|An illustration from Honor C. Appleton's The Little Mermaid, as reprinted in the Wall Street Journal|
I was surprised (and delighted) to discover that Meghan Cox Gurdon had reviewed most of the summer's mermaid books in The Wall Street Journal on Friday. I may be one of the only—the only?—young-adult authors with an actual subscription to the WSJ.

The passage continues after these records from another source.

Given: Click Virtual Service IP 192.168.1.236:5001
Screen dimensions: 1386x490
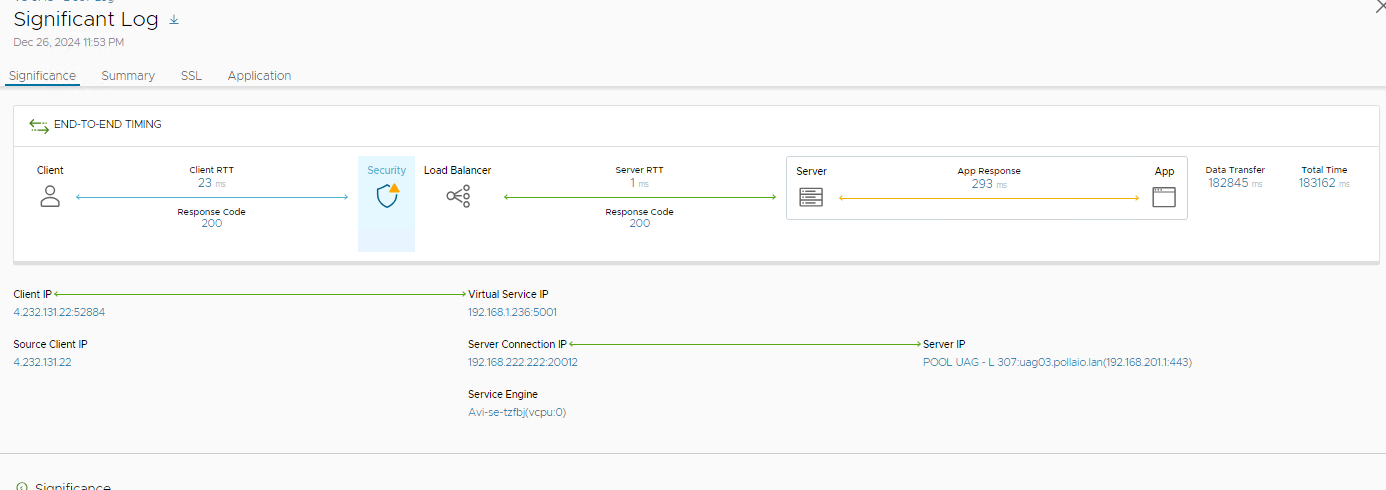Looking at the screenshot, I should pos(512,312).
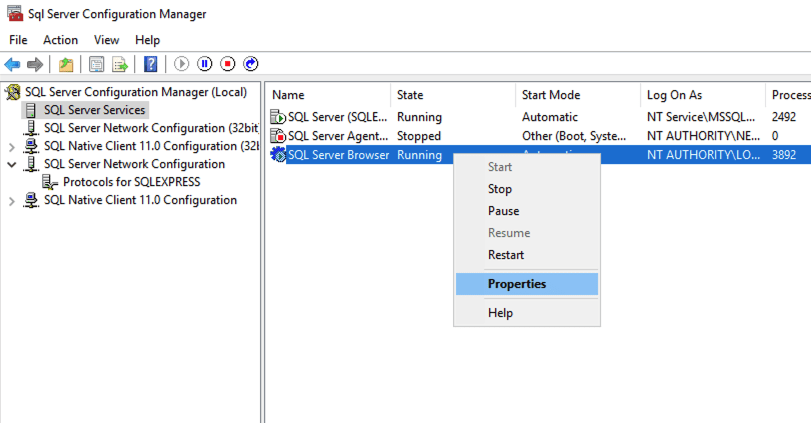Select SQL Server Services in the tree
The image size is (811, 423).
(94, 110)
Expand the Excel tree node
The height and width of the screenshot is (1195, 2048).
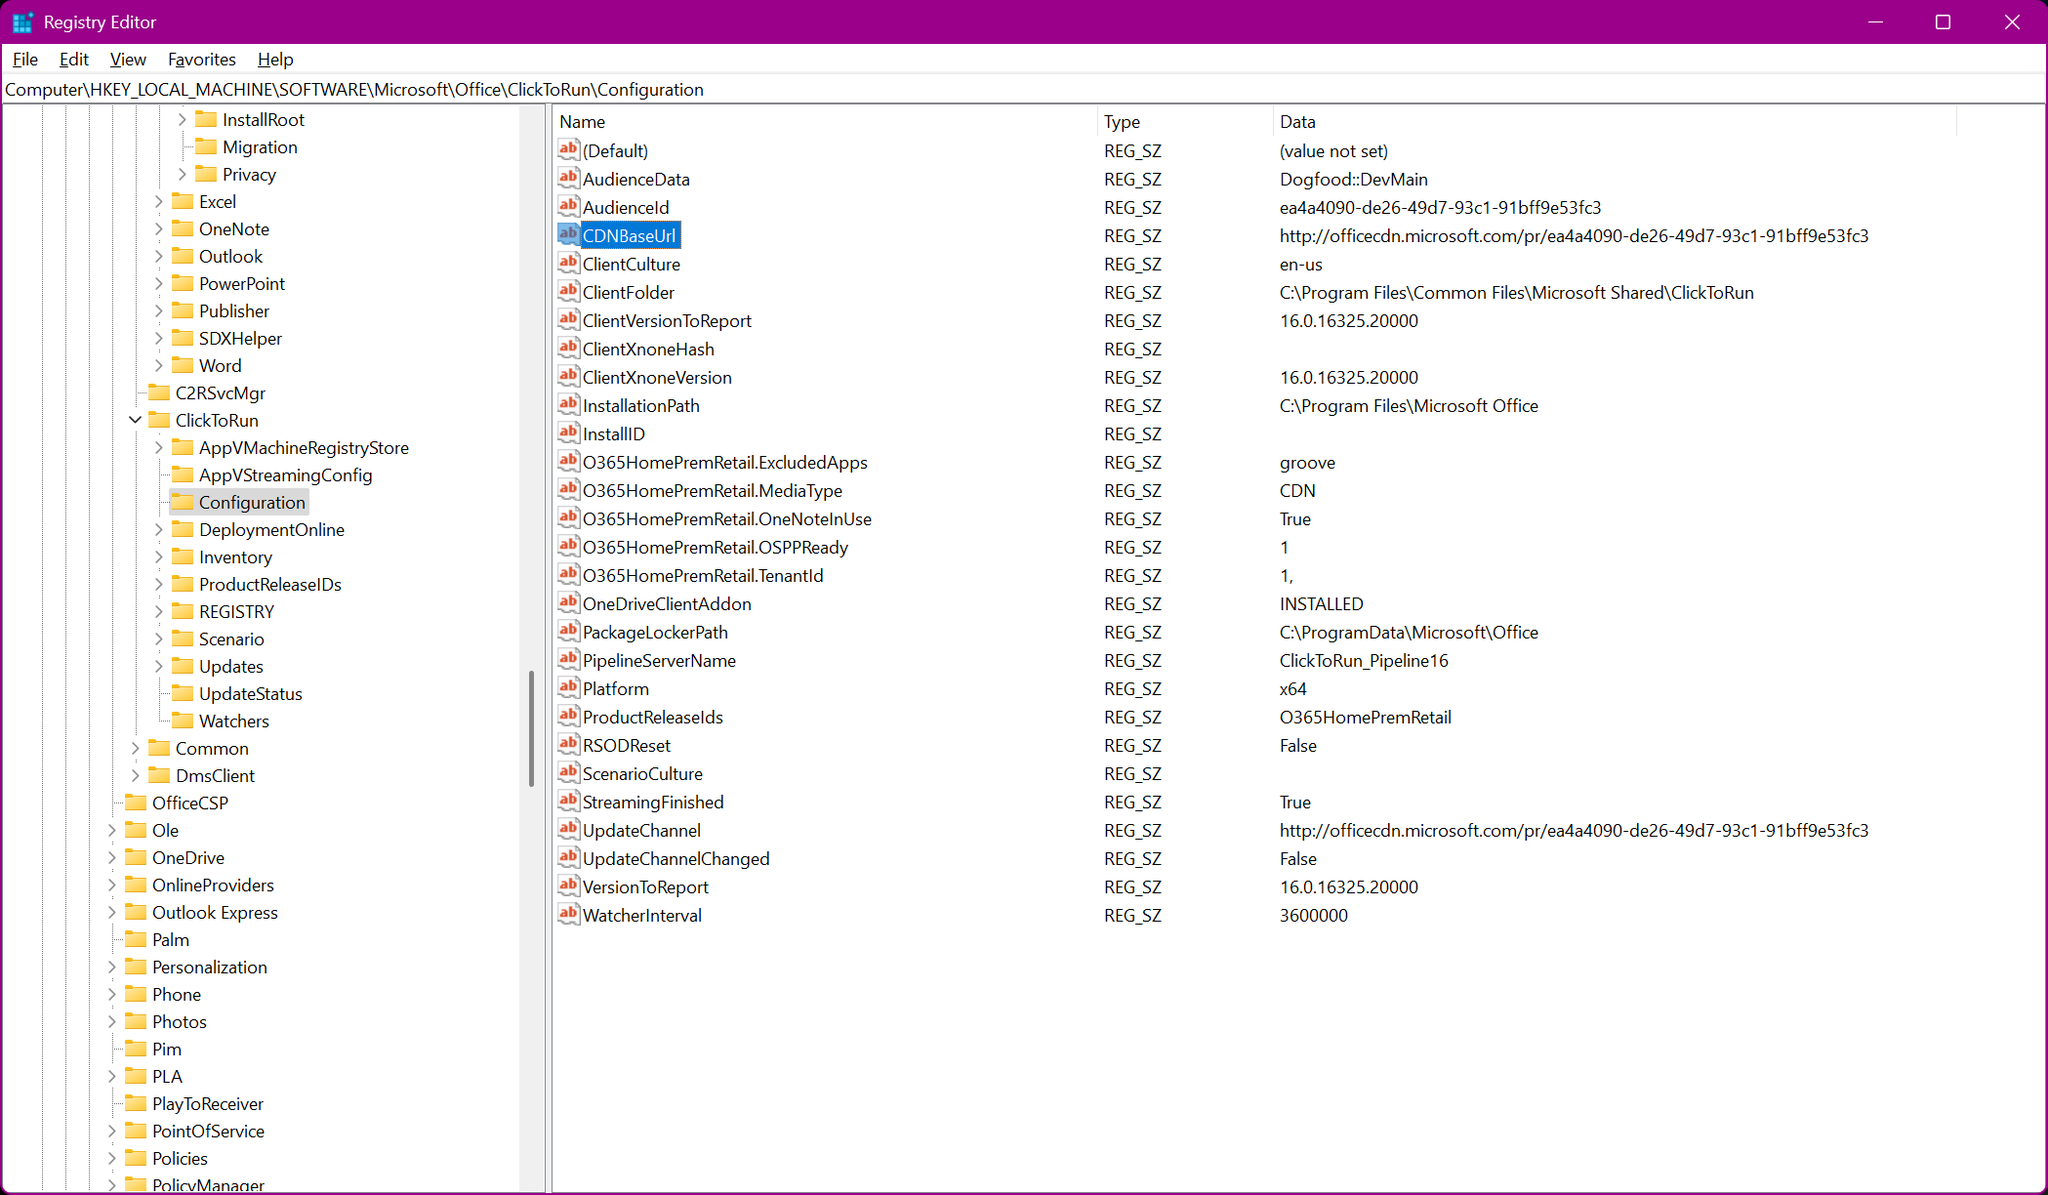point(158,201)
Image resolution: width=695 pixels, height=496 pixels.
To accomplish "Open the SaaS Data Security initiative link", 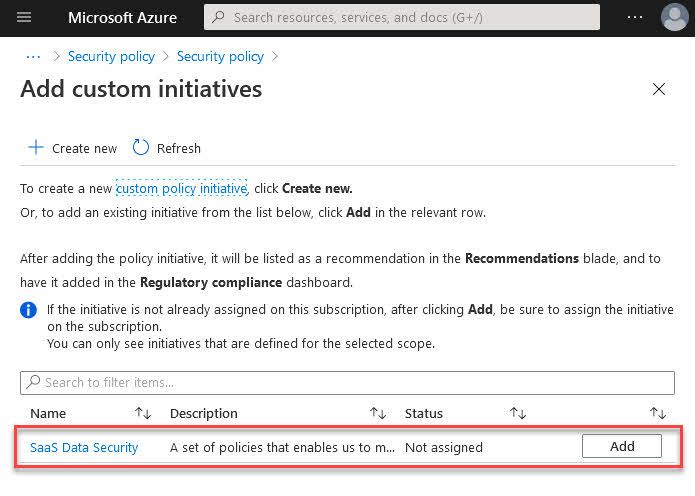I will pyautogui.click(x=84, y=447).
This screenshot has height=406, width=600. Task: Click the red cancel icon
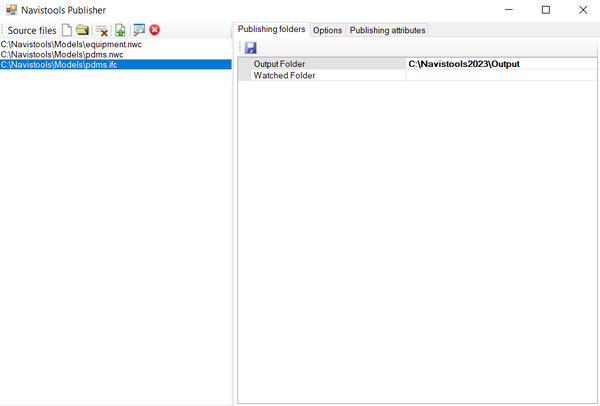click(x=155, y=30)
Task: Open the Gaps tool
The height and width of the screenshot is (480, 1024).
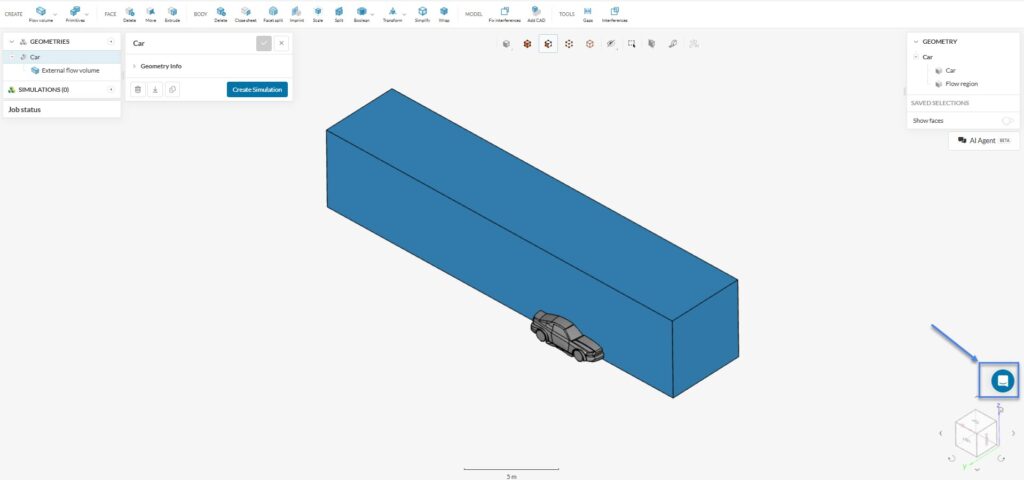Action: pos(588,14)
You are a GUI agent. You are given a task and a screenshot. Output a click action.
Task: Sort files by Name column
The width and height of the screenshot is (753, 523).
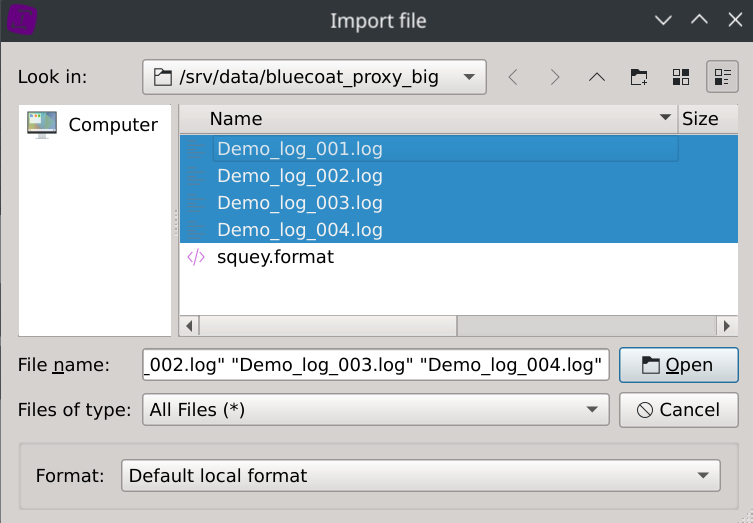pyautogui.click(x=428, y=118)
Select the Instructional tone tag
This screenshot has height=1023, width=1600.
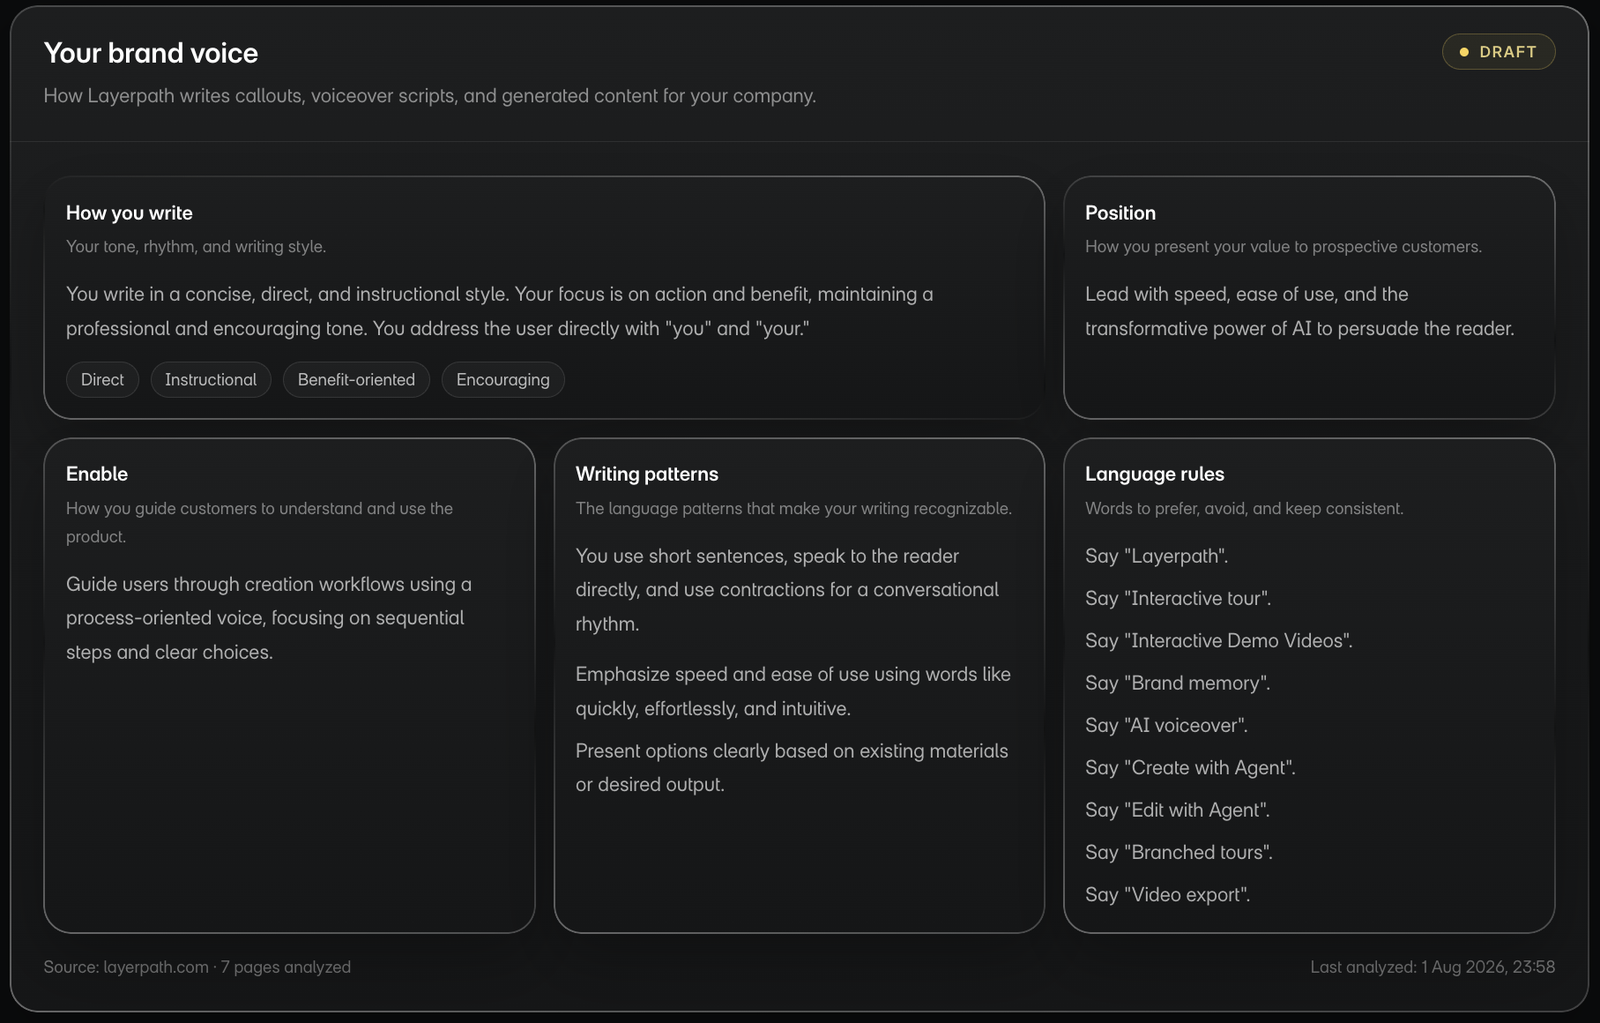(211, 380)
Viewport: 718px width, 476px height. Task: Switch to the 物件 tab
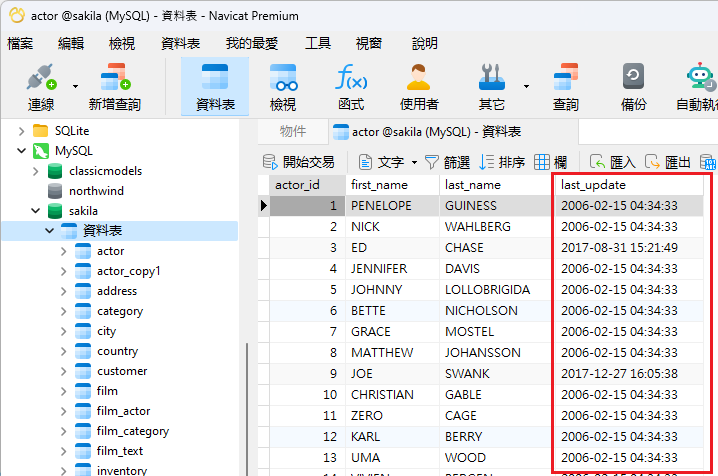pyautogui.click(x=293, y=131)
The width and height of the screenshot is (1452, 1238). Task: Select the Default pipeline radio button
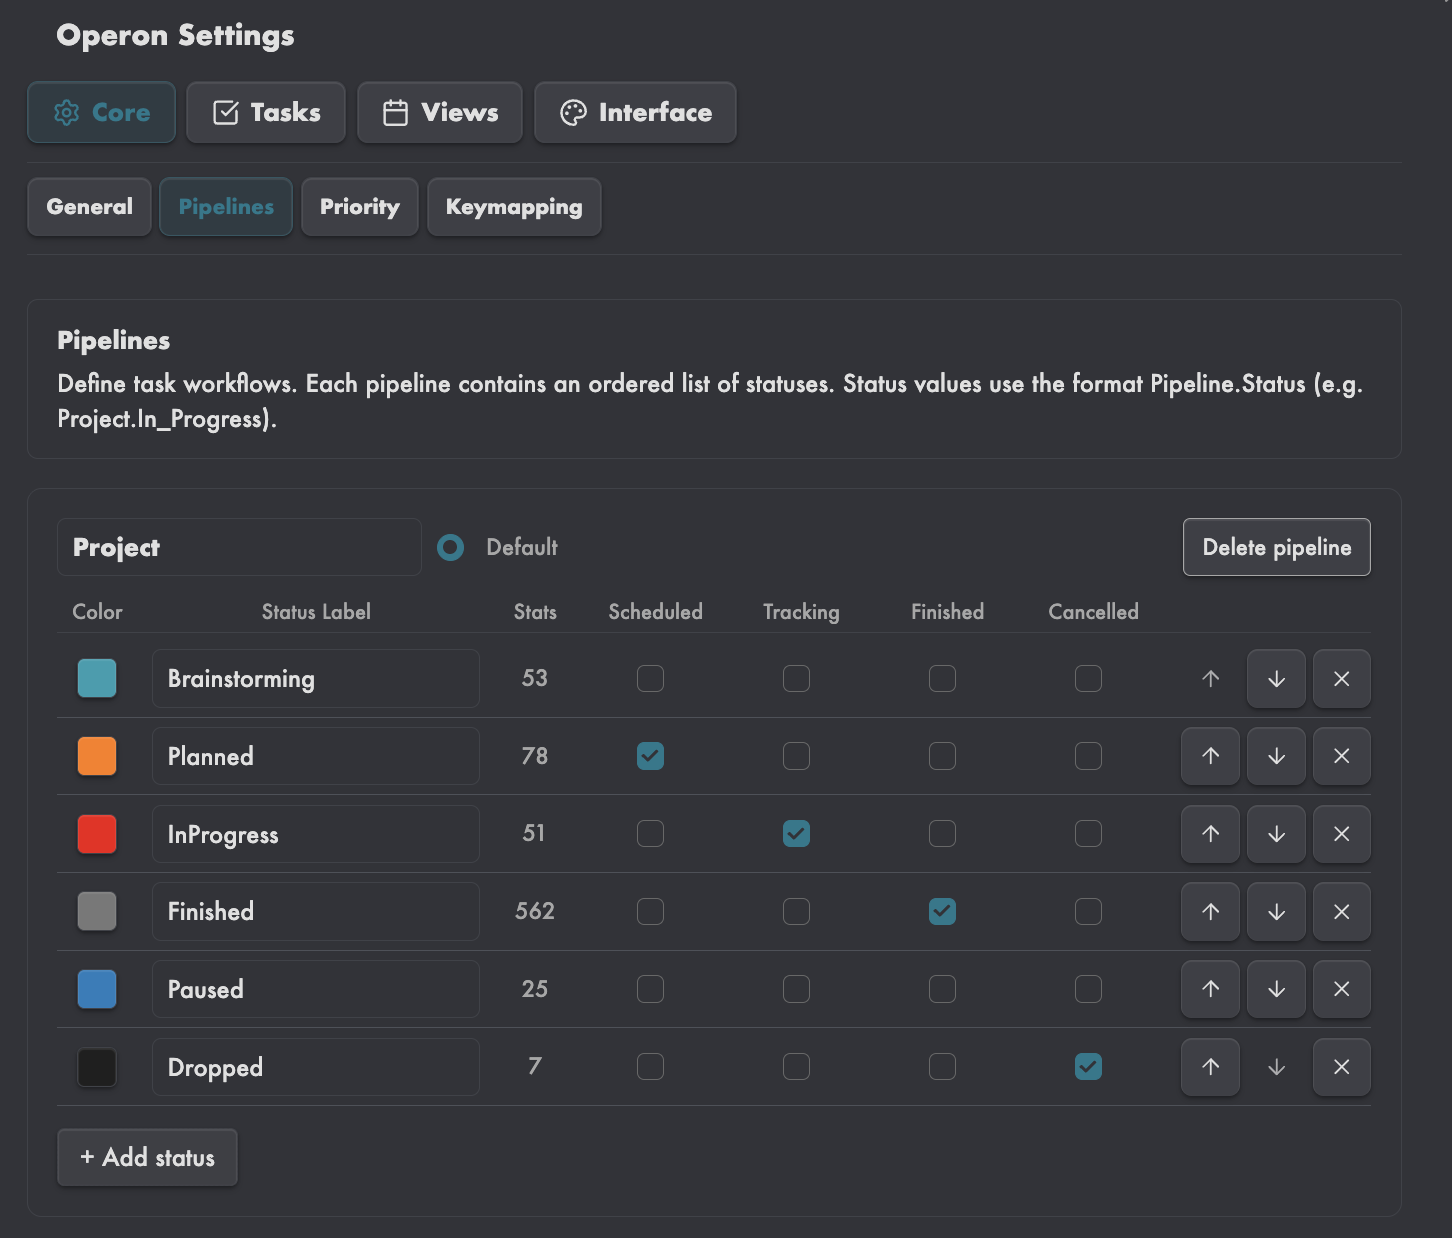tap(451, 547)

Ms. Gurdon is famous in the YA community for having written an article in June, 2011 about how dark YA books have gotten, and Monstrous Beauty is nothing if not dark, so I held my breath as I read her summary, but she got it just right:
Teen readers will have to wait until later this year for two of the most compelling (and gory) mermaid offerings....Elizabeth Fama's "Monstrous Beauty" (Farrar, Straus & Giroux, 295 pages, $17.99), also due out this summer, is by far the most sophisticated but also the most mature in its treatment of the consuming loves and violent deaths wrought by mer-folk. The story begins in 1522 when the mermaid Syrenka accidentally murders her mortal beloved. Three centuries later, she renounces her fins and tail for the love of another human man, but the exchange comes at a terrible price. Nor does her transformation go unnoticed: A local woman's suspicion of Syrenka leads to a scene of Grand Guignol that will send ghastly effects down to the present day and into the life of a teenager named Hester.My friend Karyn Silverman pointed out that"sophisticated but mature" is a bit of a contradiction, unless you interpret "sophisticated" to be "good" and "mature" to be code for "sex and violence." I think that's undoubtedly what Ms. Gurdon meant, but both words are apt. And nothing makes me happier than hearing the pivotal historical scene in the book described as a Grand Guignol. WIN.
It's a swell review, and I'm grateful. It also tickles me to no end to see my name, rather than my husband's or my dad's, in the WSJ.